Physiological and molecular mechanisms of ZnO quantum dots mitigating cadmium stress in Salvia miltiorrhiza

This study delved into the physiological and molecular mechanisms underlying the mitigation of cadmium (Cd) stress in the model medicinal plant Salvia miltiorrhiza through the application of ZnO quantum dots (ZnO QDs, 3.84 nm). A pot experiment was conducted, wherein S. miltiorrhiza was subjected to Cd stress for six weeks with foliar application of 100 mg/L ZnO QDs. Physiological analyses demonstrated that compared to Cd stress alone, ZnO QDs improved biomass, reduced Cd accumulation, increased the content of photosynthetic pigments (chlorophyll and carotenoids), and enhanced the levels of essential nutrient elements (Ca, Mn, and Cu) under Cd stress. Furthermore, ZnO QDs significantly lowered Cd-induced reactive oxygen species (ROS) content, including H2O2, O2−, and MDA, while enhancing the activity of antioxidant enzymes (SOD, POD, APX, and GSH-PX). Additionally, ZnO QDs promoted the biosynthesis of primary and secondary metabolites, such as total protein, soluble sugars, terpenoids, and phenols, thereby mitigating Cd stress in S. miltiorrhiza.

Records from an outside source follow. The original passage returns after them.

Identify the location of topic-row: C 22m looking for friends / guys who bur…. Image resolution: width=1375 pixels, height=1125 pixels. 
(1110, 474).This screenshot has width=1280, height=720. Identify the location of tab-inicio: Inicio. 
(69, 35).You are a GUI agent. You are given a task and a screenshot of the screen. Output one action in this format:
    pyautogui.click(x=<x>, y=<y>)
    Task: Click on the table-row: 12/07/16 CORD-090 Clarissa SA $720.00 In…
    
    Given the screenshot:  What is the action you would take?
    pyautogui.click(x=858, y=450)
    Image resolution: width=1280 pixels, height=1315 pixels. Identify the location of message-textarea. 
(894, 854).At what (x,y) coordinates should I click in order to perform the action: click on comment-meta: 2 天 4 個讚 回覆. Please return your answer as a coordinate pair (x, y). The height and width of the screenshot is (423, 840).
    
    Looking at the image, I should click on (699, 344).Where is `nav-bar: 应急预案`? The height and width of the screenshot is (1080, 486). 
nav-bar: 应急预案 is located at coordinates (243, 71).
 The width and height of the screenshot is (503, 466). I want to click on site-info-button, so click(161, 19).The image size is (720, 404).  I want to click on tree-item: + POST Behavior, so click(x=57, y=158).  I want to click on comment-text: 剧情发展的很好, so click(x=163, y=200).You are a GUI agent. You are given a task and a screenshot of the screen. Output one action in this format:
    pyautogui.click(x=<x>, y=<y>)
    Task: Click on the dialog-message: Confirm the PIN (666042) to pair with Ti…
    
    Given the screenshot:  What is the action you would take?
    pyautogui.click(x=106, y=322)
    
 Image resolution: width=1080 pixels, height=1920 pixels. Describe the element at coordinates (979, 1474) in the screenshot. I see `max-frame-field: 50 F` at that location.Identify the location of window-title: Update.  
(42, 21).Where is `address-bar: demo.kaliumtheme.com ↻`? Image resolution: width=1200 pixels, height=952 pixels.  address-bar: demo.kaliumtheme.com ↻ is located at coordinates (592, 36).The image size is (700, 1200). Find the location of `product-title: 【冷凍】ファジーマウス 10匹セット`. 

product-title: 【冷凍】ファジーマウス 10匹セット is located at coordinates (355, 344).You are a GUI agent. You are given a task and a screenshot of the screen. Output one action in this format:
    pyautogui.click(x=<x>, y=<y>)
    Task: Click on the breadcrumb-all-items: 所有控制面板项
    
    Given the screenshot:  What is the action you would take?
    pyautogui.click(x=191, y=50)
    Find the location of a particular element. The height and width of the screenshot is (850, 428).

At the molecular level, ZnO QDs were found to activate the expression of stress signal transduction-related genes, subsequently regulating the expression of downstream target genes associated with metal transport, cell wall synthesis, and secondary metabolite synthesis via transcription factors. This activation mechanism contributed to enhancing Cd tolerance in S. miltiorrhiza. In summary, these findings shed light on the mechanisms underlying the mitigation of Cd stress by ZnO QDs, offering a potential nanomaterial-based strategy for enhancing Cd tolerance in medicinal plants. Cadmium (Cd) contamination not only jeopardizes the quality and safety of crops but also extends its detrimental effects to medicinal plants. This study explored the impact of ZnO QDs application on physiological processes and molecular responses to Cd stress in the model medicinal plant S. miltiorrhiza. The findings unveiled that ZnO QDs application fostered enhanced plant growth, curbed Cd accumulation and ROS scavenging, elevated metabolite synthesis, and spurred the activation of stress-responsive gene expression, effectively alleviating Cd-induced stress in S. miltiorrhiza. These results underscore the distinctive advantages of ZnO QDs and highlight their potential as a nanomaterial-based strategy for mitigating Cd stress in medicinal plants.